#### [Exercise description]
Please render each line of the entries below as a Markdown table with the columns Row and Line, skipping blank lines.
**** Input material
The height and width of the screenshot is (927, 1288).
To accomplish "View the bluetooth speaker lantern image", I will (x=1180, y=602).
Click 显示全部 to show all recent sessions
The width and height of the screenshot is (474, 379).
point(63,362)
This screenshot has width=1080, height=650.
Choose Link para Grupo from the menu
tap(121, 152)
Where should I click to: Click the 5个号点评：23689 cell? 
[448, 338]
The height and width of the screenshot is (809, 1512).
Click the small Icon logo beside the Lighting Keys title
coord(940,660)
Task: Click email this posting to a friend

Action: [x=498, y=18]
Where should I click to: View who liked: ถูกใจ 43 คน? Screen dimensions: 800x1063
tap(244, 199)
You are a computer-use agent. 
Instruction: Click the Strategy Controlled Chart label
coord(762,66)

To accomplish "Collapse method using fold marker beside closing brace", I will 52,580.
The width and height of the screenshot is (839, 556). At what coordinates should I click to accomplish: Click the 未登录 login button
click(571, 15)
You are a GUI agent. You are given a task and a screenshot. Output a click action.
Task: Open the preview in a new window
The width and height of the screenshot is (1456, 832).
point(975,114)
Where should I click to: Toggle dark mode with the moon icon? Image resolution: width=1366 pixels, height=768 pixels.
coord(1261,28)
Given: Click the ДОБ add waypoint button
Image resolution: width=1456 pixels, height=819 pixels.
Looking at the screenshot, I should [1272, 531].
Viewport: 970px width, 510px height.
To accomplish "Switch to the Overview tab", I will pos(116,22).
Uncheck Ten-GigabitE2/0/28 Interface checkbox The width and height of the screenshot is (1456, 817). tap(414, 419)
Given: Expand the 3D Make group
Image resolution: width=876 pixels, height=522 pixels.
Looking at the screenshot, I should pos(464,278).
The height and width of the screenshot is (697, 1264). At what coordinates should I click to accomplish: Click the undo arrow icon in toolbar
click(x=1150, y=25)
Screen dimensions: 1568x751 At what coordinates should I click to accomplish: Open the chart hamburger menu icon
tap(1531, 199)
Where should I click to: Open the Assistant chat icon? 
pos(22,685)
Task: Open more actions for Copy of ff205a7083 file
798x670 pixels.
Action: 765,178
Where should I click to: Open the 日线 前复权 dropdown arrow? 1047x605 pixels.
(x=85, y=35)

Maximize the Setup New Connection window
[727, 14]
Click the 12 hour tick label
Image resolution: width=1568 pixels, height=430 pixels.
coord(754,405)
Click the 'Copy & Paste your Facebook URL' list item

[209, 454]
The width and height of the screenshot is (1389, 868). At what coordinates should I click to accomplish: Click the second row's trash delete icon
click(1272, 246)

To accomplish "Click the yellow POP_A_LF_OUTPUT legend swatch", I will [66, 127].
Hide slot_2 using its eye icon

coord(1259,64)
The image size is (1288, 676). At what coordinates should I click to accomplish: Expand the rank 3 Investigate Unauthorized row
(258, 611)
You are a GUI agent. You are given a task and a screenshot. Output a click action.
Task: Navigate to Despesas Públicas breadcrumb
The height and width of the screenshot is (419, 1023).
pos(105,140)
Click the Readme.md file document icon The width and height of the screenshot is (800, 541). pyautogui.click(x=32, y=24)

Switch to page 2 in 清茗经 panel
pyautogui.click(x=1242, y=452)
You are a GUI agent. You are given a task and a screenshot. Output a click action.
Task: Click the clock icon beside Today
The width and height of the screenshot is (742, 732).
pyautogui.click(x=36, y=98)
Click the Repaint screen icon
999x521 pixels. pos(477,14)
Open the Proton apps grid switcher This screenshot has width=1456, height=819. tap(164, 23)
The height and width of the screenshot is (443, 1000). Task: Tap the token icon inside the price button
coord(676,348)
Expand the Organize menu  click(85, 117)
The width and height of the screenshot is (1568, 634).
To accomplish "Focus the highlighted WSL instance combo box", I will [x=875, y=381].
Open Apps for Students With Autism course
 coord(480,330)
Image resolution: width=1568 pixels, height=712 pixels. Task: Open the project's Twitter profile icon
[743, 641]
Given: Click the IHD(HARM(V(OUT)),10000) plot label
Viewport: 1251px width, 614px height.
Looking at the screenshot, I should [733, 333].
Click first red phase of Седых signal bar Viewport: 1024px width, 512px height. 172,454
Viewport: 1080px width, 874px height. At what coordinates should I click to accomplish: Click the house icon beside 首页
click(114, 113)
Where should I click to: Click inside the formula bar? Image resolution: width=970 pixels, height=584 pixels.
********
#### [Complete answer]
| Row | Line |
|---|---|
| 1 | The height and width of the screenshot is (927, 1288). |
| 2 | To accomplish "View the bluetooth speaker lantern image", I will (x=1180, y=602). |
| 3 | Click 显示全部 to show all recent sessions |
| 4 | The width and height of the screenshot is (474, 379). |
| 5 | point(63,362) |
| 6 | This screenshot has width=1080, height=650. |
| 7 | Choose Link para Grupo from the menu |
| 8 | tap(121, 152) |
| 9 | Where should I click to: Click the 5个号点评：23689 cell?  |
| 10 | [448, 338] |
| 11 | The height and width of the screenshot is (809, 1512). |
| 12 | Click the small Icon logo beside the Lighting Keys title |
| 13 | coord(940,660) |
| 14 | Task: Click email this posting to a friend |
| 15 | Action: [x=498, y=18] |
| 16 | Where should I click to: View who liked: ถูกใจ 43 คน? Screen dimensions: 800x1063 |
| 17 | tap(244, 199) |
| 18 | You are a computer-use agent.  |
| 19 | Instruction: Click the Strategy Controlled Chart label |
| 20 | coord(762,66) |
| 21 | To accomplish "Collapse method using fold marker beside closing brace", I will 52,580. |
| 22 | The width and height of the screenshot is (839, 556). At what coordinates should I click to accomplish: Click the 未登录 login button |
| 23 | click(571, 15) |
| 24 | You are a GUI agent. You are given a task and a screenshot. Output a click action. |
| 25 | Task: Open the preview in a new window |
| 26 | The width and height of the screenshot is (1456, 832). |
| 27 | point(975,114) |
| 28 | Where should I click to: Toggle dark mode with the moon icon? Image resolution: width=1366 pixels, height=768 pixels. |
| 29 | coord(1261,28) |
| 30 | Given: Click the ДОБ add waypoint button |
| 31 | Image resolution: width=1456 pixels, height=819 pixels. |
| 32 | Looking at the screenshot, I should [1272, 531]. |
| 33 | Viewport: 970px width, 510px height. |
| 34 | To accomplish "Switch to the Overview tab", I will pos(116,22). |
| 35 | Uncheck Ten-GigabitE2/0/28 Interface checkbox The width and height of the screenshot is (1456, 817). tap(414, 419) |
| 36 | Given: Expand the 3D Make group |
| 37 | Image resolution: width=876 pixels, height=522 pixels. |
| 38 | Looking at the screenshot, I should pos(464,278). |
| 39 | The height and width of the screenshot is (697, 1264). At what coordinates should I click to accomplish: Click the undo arrow icon in toolbar |
| 40 | click(x=1150, y=25) |
| 41 | Screen dimensions: 1568x751 At what coordinates should I click to accomplish: Open the chart hamburger menu icon |
| 42 | tap(1531, 199) |
| 43 | Where should I click to: Open the Assistant chat icon?  |
| 44 | pos(22,685) |
| 45 | Task: Open more actions for Copy of ff205a7083 file |
| 46 | 798x670 pixels. |
| 47 | Action: 765,178 |
| 48 | Where should I click to: Open the 日线 前复权 dropdown arrow? 1047x605 pixels. |
| 49 | (x=85, y=35) |
| 50 | Maximize the Setup New Connection window |
| 51 | [727, 14] |
| 52 | Click the 12 hour tick label |
| 53 | Image resolution: width=1568 pixels, height=430 pixels. |
| 54 | coord(754,405) |
| 55 | Click the 'Copy & Paste your Facebook URL' list item |
| 56 | [209, 454] |
| 57 | The width and height of the screenshot is (1389, 868). At what coordinates should I click to accomplish: Click the second row's trash delete icon |
| 58 | click(1272, 246) |
| 59 | To accomplish "Click the yellow POP_A_LF_OUTPUT legend swatch", I will [66, 127]. |
| 60 | Hide slot_2 using its eye icon |
| 61 | coord(1259,64) |
| 62 | The image size is (1288, 676). At what coordinates should I click to accomplish: Expand the rank 3 Investigate Unauthorized row |
| 63 | (258, 611) |
| 64 | You are a GUI agent. You are given a task and a screenshot. Output a click action. |
| 65 | Task: Navigate to Despesas Públicas breadcrumb |
| 66 | The height and width of the screenshot is (419, 1023). |
| 67 | pos(105,140) |
| 68 | Click the Readme.md file document icon The width and height of the screenshot is (800, 541). pyautogui.click(x=32, y=24) |
| 69 | Switch to page 2 in 清茗经 panel |
| 70 | pyautogui.click(x=1242, y=452) |
| 71 | You are a GUI agent. You are given a task and a screenshot. Output a click action. |
| 72 | Task: Click the clock icon beside Today |
| 73 | The width and height of the screenshot is (742, 732). |
| 74 | pyautogui.click(x=36, y=98) |
| 75 | Click the Repaint screen icon |
| 76 | 999x521 pixels. pos(477,14) |
| 77 | Open the Proton apps grid switcher This screenshot has width=1456, height=819. tap(164, 23) |
| 78 | The height and width of the screenshot is (443, 1000). Task: Tap the token icon inside the price button |
| 79 | coord(676,348) |
| 80 | Expand the Organize menu  click(85, 117) |
| 81 | The width and height of the screenshot is (1568, 634). |
| 82 | To accomplish "Focus the highlighted WSL instance combo box", I will [x=875, y=381]. |
| 83 | Open Apps for Students With Autism course |
| 84 |  coord(480,330) |
| 85 | Image resolution: width=1568 pixels, height=712 pixels. Task: Open the project's Twitter profile icon |
| 86 | [743, 641] |
| 87 | Given: Click the IHD(HARM(V(OUT)),10000) plot label |
| 88 | Viewport: 1251px width, 614px height. |
| 89 | Looking at the screenshot, I should [733, 333]. |
| 90 | Click first red phase of Седых signal bar Viewport: 1024px width, 512px height. 172,454 |
| 91 | Viewport: 1080px width, 874px height. At what coordinates should I click to accomplish: Click the house icon beside 首页 |
| 92 | click(114, 113) |
| 93 | Where should I click to: Click inside the formula bar? Image resolution: width=970 pixels, height=584 pixels. |